Strategies for clear online communication:

  1. Write actionable content. (Information, not documents)
  2. Answer users’ questions
  3. Help users complete a task
  4. Help users make a decision
  5. You have about 15 seconds to grab the user’s attention.
  6. Put the most important information first.
  7. Provide specific action steps (bite, snack, meal – user can drill down as far as they want).
  8. Limit paragraph size, use bullets and short lists
  9. People will often skip paragraphs of 3 lines or more.
  10. Chunking information is important for people with limited working memory.
  11. It’s critical to design for small screens! Website needs to be responsive to variable screen sizes.
  12. Place key info and buttons either near enter or center bottom. Many people cover lower right corner with hand.
  13. Limited lit users like radio buttons. Make as much of the choice active as possible (more than just the circle).
  14. Make your site accessible (works with screen readers and other assistive technologies, navigate with keyboard only; strong color contrast, etc.).
  15. Create a linear information path: Give meaningful labels, such as “track meals ->” rather than “next”
  16. Label information clearly.
  17. Include a simple search function. Some users just hit the search button without entering any text. Allow for common misspellings, using auto-complete, most actionable content should come up first, avoid scrolling, clear page titles, brief plain language descriptions of URL.
  18. Limited literacy users like to browse more than they like to search. Putting the alphabet across the top is helpful.
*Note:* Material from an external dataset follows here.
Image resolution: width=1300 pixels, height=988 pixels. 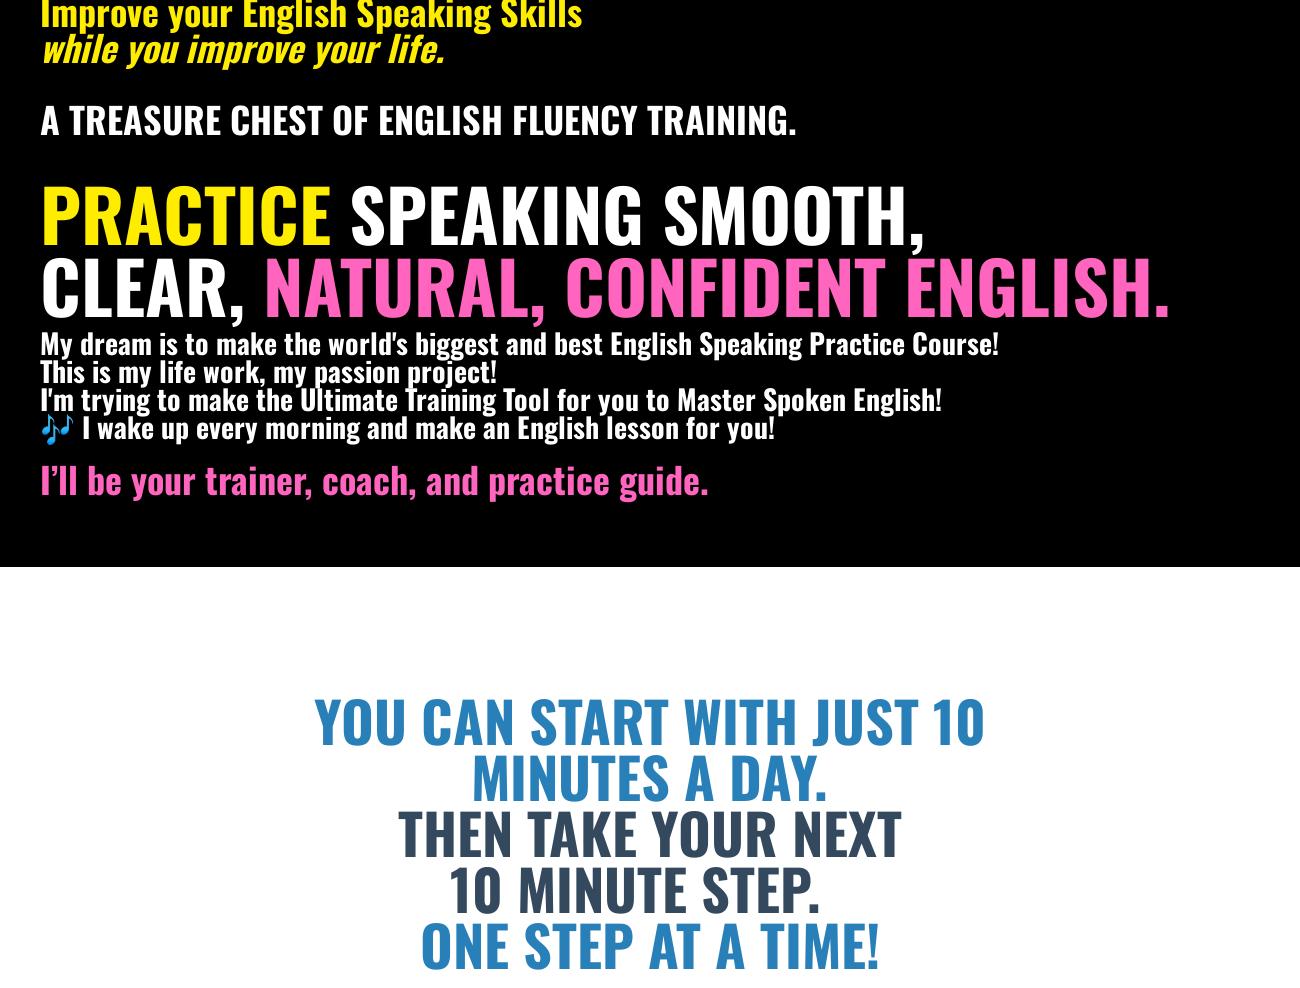 What do you see at coordinates (598, 397) in the screenshot?
I see `'for you'` at bounding box center [598, 397].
Engage users with interactive content:

  1. Let them share and print info; give them info about themselves, e.g., calculate the user’s BMI index, etc.
  2. You can use multi-media online.
  3. Super simple quizzes work well.
  4. Online information can be tailored by collecting just a little information such as age and sex.
  5. Make the content printer-friendly.
  6. Test your site with users.
  7. Usability testing with 5 participants will reveal 85% of usability problems.